Format the records as a numbered list, leaving out any blank lines.

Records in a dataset

:::::

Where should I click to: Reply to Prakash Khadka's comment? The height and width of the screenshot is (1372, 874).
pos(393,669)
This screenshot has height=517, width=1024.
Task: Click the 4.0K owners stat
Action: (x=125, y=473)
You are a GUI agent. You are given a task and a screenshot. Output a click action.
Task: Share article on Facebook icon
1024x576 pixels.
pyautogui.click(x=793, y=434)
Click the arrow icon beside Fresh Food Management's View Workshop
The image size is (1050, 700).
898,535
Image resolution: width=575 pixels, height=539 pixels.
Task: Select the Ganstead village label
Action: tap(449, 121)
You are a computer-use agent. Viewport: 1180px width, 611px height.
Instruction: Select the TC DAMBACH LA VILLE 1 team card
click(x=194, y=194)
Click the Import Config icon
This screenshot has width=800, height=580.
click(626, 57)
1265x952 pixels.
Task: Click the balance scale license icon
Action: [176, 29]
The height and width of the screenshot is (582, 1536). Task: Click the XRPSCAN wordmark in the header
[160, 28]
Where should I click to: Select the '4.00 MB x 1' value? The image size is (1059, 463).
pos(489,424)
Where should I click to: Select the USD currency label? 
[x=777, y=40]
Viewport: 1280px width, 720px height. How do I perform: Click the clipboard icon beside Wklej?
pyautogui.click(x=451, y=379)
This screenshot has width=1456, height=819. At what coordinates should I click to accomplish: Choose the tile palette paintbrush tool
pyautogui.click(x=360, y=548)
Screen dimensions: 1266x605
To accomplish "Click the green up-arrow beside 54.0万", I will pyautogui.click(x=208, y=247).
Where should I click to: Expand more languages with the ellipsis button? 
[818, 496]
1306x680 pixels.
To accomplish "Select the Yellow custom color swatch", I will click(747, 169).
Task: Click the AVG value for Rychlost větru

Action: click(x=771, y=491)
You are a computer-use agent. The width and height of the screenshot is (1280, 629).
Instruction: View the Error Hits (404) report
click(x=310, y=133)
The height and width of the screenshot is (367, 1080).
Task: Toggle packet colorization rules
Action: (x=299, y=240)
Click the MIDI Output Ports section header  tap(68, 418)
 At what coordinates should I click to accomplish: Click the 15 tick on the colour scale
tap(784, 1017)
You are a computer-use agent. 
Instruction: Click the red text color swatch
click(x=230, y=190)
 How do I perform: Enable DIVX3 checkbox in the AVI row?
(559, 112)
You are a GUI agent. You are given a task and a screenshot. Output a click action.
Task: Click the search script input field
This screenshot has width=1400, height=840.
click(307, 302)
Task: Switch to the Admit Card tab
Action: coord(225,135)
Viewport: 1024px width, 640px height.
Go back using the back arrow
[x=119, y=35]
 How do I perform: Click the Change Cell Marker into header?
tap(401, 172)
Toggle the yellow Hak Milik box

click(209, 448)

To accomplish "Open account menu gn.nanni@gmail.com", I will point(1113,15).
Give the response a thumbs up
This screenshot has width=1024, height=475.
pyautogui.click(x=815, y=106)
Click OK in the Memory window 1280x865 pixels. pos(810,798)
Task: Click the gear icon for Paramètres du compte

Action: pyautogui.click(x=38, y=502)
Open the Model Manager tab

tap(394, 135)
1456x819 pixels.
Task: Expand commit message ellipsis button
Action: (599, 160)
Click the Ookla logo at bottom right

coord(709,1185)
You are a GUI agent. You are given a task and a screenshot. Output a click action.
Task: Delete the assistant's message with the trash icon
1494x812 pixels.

:::::

▶ [Answer]:
1. Where should I click to: Reply to Prakash Khadka's comment? The height and width of the screenshot is (1372, 874).
2. pos(393,669)
3. This screenshot has height=517, width=1024.
4. Task: Click the 4.0K owners stat
5. Action: (x=125, y=473)
6. You are a GUI agent. You are given a task and a screenshot. Output a click action.
7. Task: Share article on Facebook icon
8. 1024x576 pixels.
9. pyautogui.click(x=793, y=434)
10. Click the arrow icon beside Fresh Food Management's View Workshop
11. The image size is (1050, 700).
12. 898,535
13. Image resolution: width=575 pixels, height=539 pixels.
14. Task: Select the Ganstead village label
15. Action: tap(449, 121)
16. You are a computer-use agent. Viewport: 1180px width, 611px height.
17. Instruction: Select the TC DAMBACH LA VILLE 1 team card
18. click(x=194, y=194)
19. Click the Import Config icon
20. This screenshot has width=800, height=580.
21. click(626, 57)
22. 1265x952 pixels.
23. Task: Click the balance scale license icon
24. Action: [176, 29]
25. The height and width of the screenshot is (582, 1536). Task: Click the XRPSCAN wordmark in the header
26. [160, 28]
27. Where should I click to: Select the '4.00 MB x 1' value? The image size is (1059, 463).
28. pos(489,424)
29. Where should I click to: Select the USD currency label? 
30. [x=777, y=40]
31. Viewport: 1280px width, 720px height. How do I perform: Click the clipboard icon beside Wklej?
32. pyautogui.click(x=451, y=379)
33. This screenshot has width=1456, height=819. At what coordinates should I click to accomplish: Choose the tile palette paintbrush tool
34. pyautogui.click(x=360, y=548)
35. Screen dimensions: 1266x605
36. To accomplish "Click the green up-arrow beside 54.0万", I will pyautogui.click(x=208, y=247).
37. Where should I click to: Expand more languages with the ellipsis button? 
38. [818, 496]
39. 1306x680 pixels.
40. To accomplish "Select the Yellow custom color swatch", I will click(747, 169).
41. Task: Click the AVG value for Rychlost větru
42. Action: click(x=771, y=491)
43. You are a computer-use agent. The width and height of the screenshot is (1280, 629).
44. Instruction: View the Error Hits (404) report
45. click(x=310, y=133)
46. The height and width of the screenshot is (367, 1080).
47. Task: Toggle packet colorization rules
48. Action: (x=299, y=240)
49. Click the MIDI Output Ports section header  tap(68, 418)
50.  At what coordinates should I click to accomplish: Click the 15 tick on the colour scale
51. tap(784, 1017)
52. You are a computer-use agent. 
53. Instruction: Click the red text color swatch
54. click(x=230, y=190)
55.  How do I perform: Enable DIVX3 checkbox in the AVI row?
56. (559, 112)
57. You are a GUI agent. You are given a task and a screenshot. Output a click action.
58. Task: Click the search script input field
59. This screenshot has width=1400, height=840.
60. click(307, 302)
61. Task: Switch to the Admit Card tab
62. Action: coord(225,135)
63. Viewport: 1024px width, 640px height.
64. Go back using the back arrow
65. [x=119, y=35]
66.  How do I perform: Click the Change Cell Marker into header?
67. tap(401, 172)
68. Toggle the yellow Hak Milik box
69. click(209, 448)
70. To accomplish "Open account menu gn.nanni@gmail.com", I will point(1113,15).
71. Give the response a thumbs up
72. This screenshot has width=1024, height=475.
73. pyautogui.click(x=815, y=106)
74. Click OK in the Memory window 1280x865 pixels. pos(810,798)
75. Task: Click the gear icon for Paramètres du compte
76. Action: pyautogui.click(x=38, y=502)
77. Open the Model Manager tab
78. tap(394, 135)
79. 1456x819 pixels.
80. Task: Expand commit message ellipsis button
81. Action: (599, 160)
82. Click the Ookla logo at bottom right
83. coord(709,1185)
84. You are a GUI agent. You are given a task and a screenshot. Output a click action.
85. Task: Delete the assistant's message with the trash icon
86. 1494x812 pixels.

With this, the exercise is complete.